The end of public-sector collective bargaining in Alberta?

The blog Alberta Diaries has an interesting piece today about the end of public-sector collective bargaining in Alberta. Unlike other jurisdictions, where this entails legislation and protests, Alberta has quietly made the process of bargaining meaningless by issuing edicts to public-sector bodies. 

For example, Advanced Education Minister Thomas “cornflakes” Lukaszuk has written to each college, university and technical institute Board and told them to negotiate “annual percentage general wage changes over four years of not more than 0/0/0/2” and also to further cut salary costs by remedying “inefficiencies” incurrent agreements.

While Lukaszuk denies existing contracts must be opened, he does not deny that he expects Boards to comply with his edict. And, lo, the government-appointed Boards filled with Tory hacks are doing that exact thing. In bargaining with its faculty, Athabasca University has held firm to an opening position of 0/0/re-opener (which will likely be a zero) as well as cuts to merit increments and furlough days. These changes will transfer $3m from workers to the administration over two years and $23m over ten years. 

What this means is that, while post-secondary employees notionally are negotiating with their individual Boards of Governors (appointed by the government), these negotiations are meaningless because the government has predetermined the Boards' bargaining positions, both by constraining funding and by issuing a bargaining directive. This is akin to how teacher collective bargaining has been operating for a number of years.

The result of this interference in negotiations is that they are failing. Athabasca University and its faculty association are headed to arbitration because the Board is holding fast to an offer it admits that it can’t win at arbitration! In effect, the Minister has hollowed out the process of negotiation to the point where it is meaningless.
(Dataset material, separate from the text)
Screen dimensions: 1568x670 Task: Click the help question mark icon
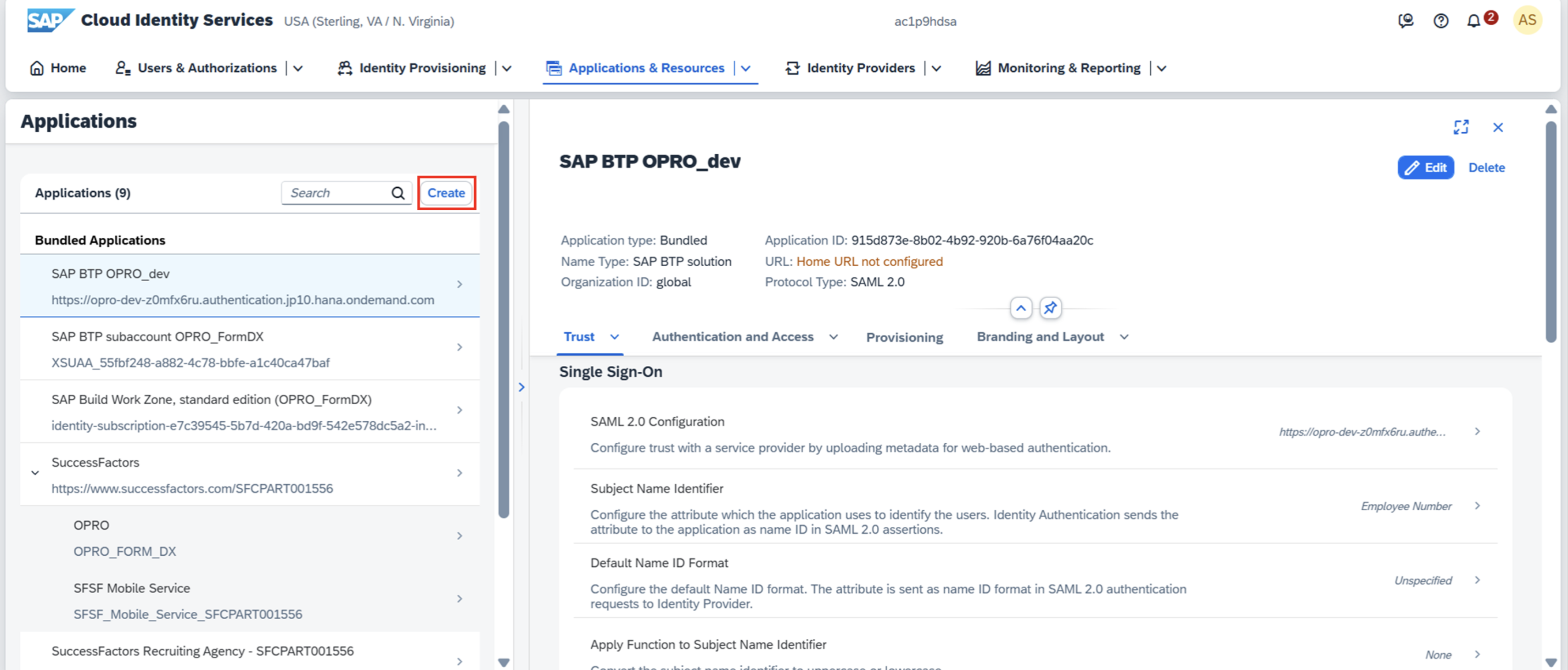click(x=1441, y=21)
This is impressive work for only being on the job for three months.

-- Bob Barnetson


  1. AUPE is apparently preparing a legal challenge around this sham bargaining:

  2. What is the basis that an arbitrator uses for determining whose last offer to accept?
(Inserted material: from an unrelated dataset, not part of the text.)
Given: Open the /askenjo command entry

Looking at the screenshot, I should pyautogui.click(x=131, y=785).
  3. Typically arbitrators try to replicate settlements at comparable organizations. They also tend to want to avoid giving either side a "big win", both because a big change often entails implications the arbitrator (and indeed the parties) may not fully grasp and because a big win reduces the chance both parties will select the arbitrator again. Is that helpful? Or was the something more specific you were looking for?